L’image favorise l’interprétation. L’interprétation produit l’icône. Le rapprochement d’une étudiante de mai 68 et de la Liberté guidant le peuple, d’une mère algérienne en pleurs et d’une pieta, ou d’un petit réfugié noyé sur une plage et du Massacre des Innocents relève moins de l’analyse iconographique que d’une opération rhétorique qui extrait une photographie du flux des représentations de l’actualité, et la valorise en lui appliquant une grille de lecture imitée de la critique d’art. Ainsi que l’illustre une proposition d’analyse développée de la photo (mais laquelle?) du petit Alan, lorsqu’on croit commenter une image, on commente avant tout d’autres commentaires.

Le cas #AylanKurdi permet de donner une réponse précise à la question: qu’est-ce qu’une icône médiatique? Il s’agit d’une image d’information recontextualisée par la restitution de son opacité iconographique, associée à un système exégétique autoréalisateur, qui la désigne comme emblème et la confirme dans son statut d’exception, selon des principes hérités de la critique de la peinture d’histoire, dont le rôle est depuis l’Antiquité de faire connaître au public les memorabilia d’une époque. Plutôt que de se demander si une image fait l’histoire, il convient de constater que l’histoire populaire, celle qui se manifeste dans les monuments ou les manuels scolaires, est précisément constituée par une série de stéréotypes iconographiques, largement rediffusés par les industries culturelles. Admettre une photographie dans les rangs de ces images-emblèmes lui confère immédiatement la qualité de document historique.

Dans cet emploi qui confère à la photographie un rôle proche de celui du dessin de presse, la perception habituelle de l’enregistrement visuel comme figuration immédiate contribue à naturaliser sa lecture symbolique, encourageant une perception de l’icône comme incarnation spontanée du destin. Passant inaperçue, cette série de manipulations renforce in fine le rôle des médias comme acteurs de la qualification des faits dignes de passer à l’histoire.

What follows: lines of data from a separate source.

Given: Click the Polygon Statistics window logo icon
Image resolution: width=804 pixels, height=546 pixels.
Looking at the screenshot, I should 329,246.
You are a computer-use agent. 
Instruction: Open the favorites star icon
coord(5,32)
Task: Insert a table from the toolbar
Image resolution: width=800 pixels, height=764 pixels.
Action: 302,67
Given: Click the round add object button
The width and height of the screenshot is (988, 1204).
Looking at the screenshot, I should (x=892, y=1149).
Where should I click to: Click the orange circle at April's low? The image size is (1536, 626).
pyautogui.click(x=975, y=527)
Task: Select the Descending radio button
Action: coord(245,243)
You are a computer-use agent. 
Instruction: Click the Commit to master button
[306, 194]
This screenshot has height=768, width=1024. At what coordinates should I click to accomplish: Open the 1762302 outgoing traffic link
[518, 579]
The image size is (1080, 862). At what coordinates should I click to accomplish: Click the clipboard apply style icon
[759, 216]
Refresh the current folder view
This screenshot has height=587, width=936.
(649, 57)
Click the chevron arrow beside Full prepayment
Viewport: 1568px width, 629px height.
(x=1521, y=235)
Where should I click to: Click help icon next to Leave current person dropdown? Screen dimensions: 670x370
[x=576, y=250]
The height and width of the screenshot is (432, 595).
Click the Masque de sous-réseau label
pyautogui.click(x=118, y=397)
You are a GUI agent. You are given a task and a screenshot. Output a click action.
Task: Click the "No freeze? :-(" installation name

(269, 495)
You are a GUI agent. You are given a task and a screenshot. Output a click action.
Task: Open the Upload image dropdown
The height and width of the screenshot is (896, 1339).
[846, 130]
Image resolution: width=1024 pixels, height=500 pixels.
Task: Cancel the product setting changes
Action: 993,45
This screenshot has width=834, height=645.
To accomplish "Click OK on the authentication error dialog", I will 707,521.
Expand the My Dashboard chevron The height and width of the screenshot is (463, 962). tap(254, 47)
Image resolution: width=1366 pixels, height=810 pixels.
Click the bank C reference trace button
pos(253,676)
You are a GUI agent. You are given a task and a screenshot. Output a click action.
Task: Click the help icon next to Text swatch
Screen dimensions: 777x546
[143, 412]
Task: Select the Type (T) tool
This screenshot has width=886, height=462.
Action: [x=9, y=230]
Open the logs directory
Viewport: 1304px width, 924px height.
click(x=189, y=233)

Version rédigée de mon intervention à la journée d’études “Interprétations, mésinterprétations, surinterprétations de l’image”, EHESS, 16 septembre 2015.

  1. Les hashtags #KiyiyaVuranInsanlik et #AylanKurdi, qui comptent parmi les plus utilisés, ont démarré respectivement sur Twitter le 2 septembre à 13h29 et 16h59, heure de Paris. []

6 réflexions au sujet de « #AylanKurdi, icône mode d’emploi »

  1. Merci de votre analyse.
    La dimension esthétique que vous mettez en évidence rejoint une image qui a peut-être hanté l’enfance de beaucoup, et que je retrouve, deux semaines après l’événement, dans ma mémoire. Je me suis longtemps demandé pourquoi l’image du corps d’Aylan avait quelque chose d’ « insoutenable ». Vous l’expliquez à travers la posture du corps et le cadrage des publications. Il y a également la dimensions poétique, cinématographique ; une idée de mise en scène, explorée par les dessinateurs qui y ont rendu hommage.
    Je retrouve alors dans ma mémoire, et dans mes « traumatismes », l’image Disney de ce Pinnochio, échoué à plat ventre ; et je me souviens à quel point ce plan avait quelque chose d’insoutenable, dans la transition précise entre marionnette et enfant (qui respire par le nez).

    http://s24.postimg.org/47jgqzc0l/image.jpg

  2. Merci beaucoup pour cette excellente analyse, et de mettre la lumière sur des processus qui, s’ils ne sont pas étudiés au moment de leur déroulement, passent inaperçus.